In the material below, rewrite everything from the line containing "The image size is (1568, 600)." down to the line containing "Action: (x=1538, y=558)", changing "send message" to "submit reply" and keeping all else the same. Leave the pictures out of your answer.

### INPUT RECORDS
▼

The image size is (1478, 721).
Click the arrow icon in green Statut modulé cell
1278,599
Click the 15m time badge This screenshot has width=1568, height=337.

▲
▼

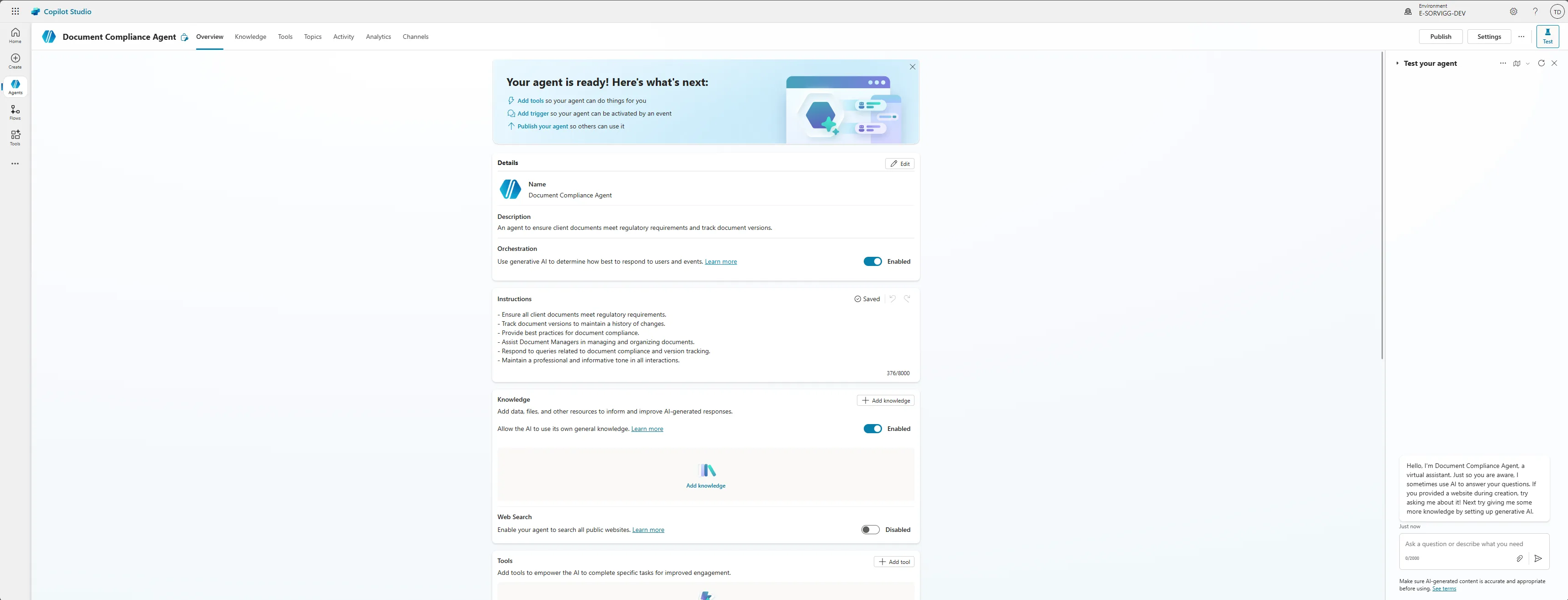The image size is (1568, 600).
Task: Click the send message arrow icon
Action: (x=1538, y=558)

▲

### RESULT
The image size is (1568, 600).
Task: Click the submit reply arrow icon
Action: (x=1538, y=558)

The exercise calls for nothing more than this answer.